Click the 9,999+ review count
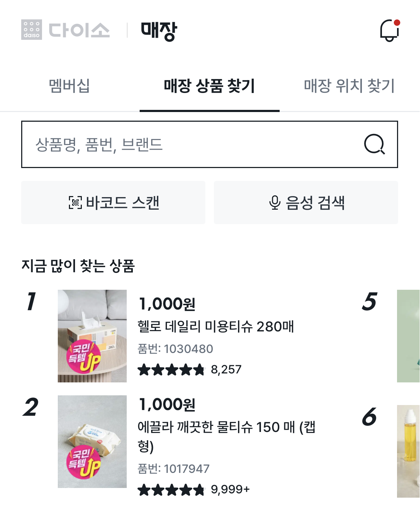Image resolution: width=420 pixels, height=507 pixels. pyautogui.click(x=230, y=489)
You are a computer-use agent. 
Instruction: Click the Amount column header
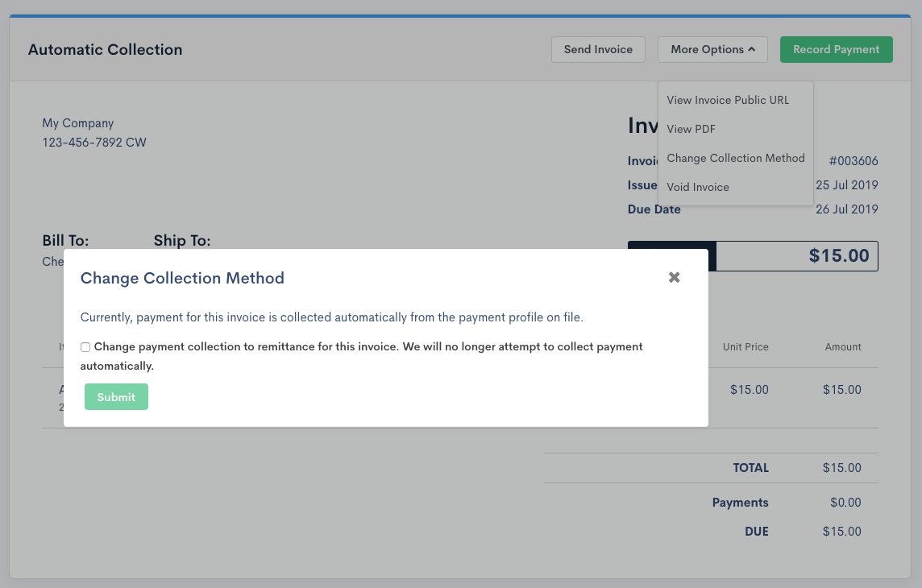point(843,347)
____________
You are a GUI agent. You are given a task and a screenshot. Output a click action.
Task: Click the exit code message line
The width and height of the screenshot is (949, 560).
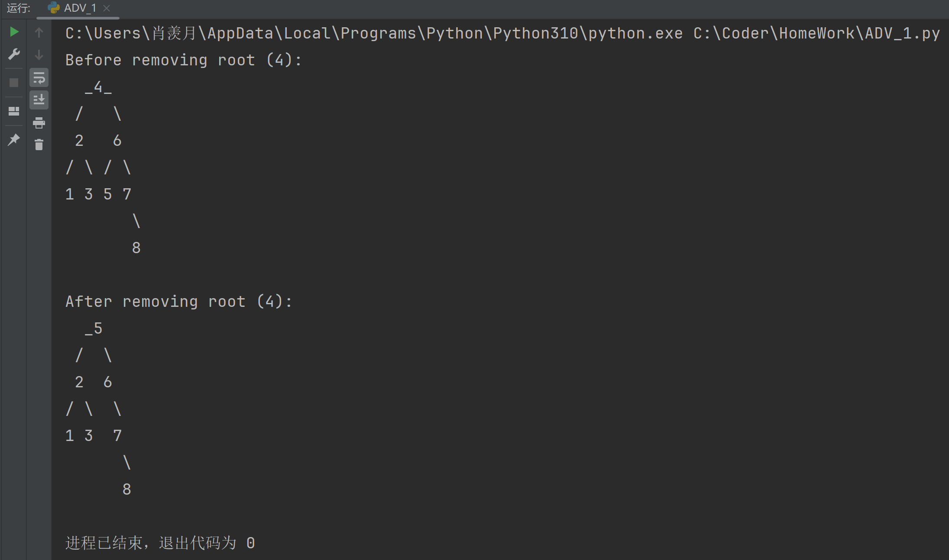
____________
* Your objective: Only the lines above from the one with "Task: Click the exit code message line" up to and including the one with "The width and" should be repeated, exactly as written.

* Task output:
Task: Click the exit code message line
The width and height of the screenshot is (949, 560).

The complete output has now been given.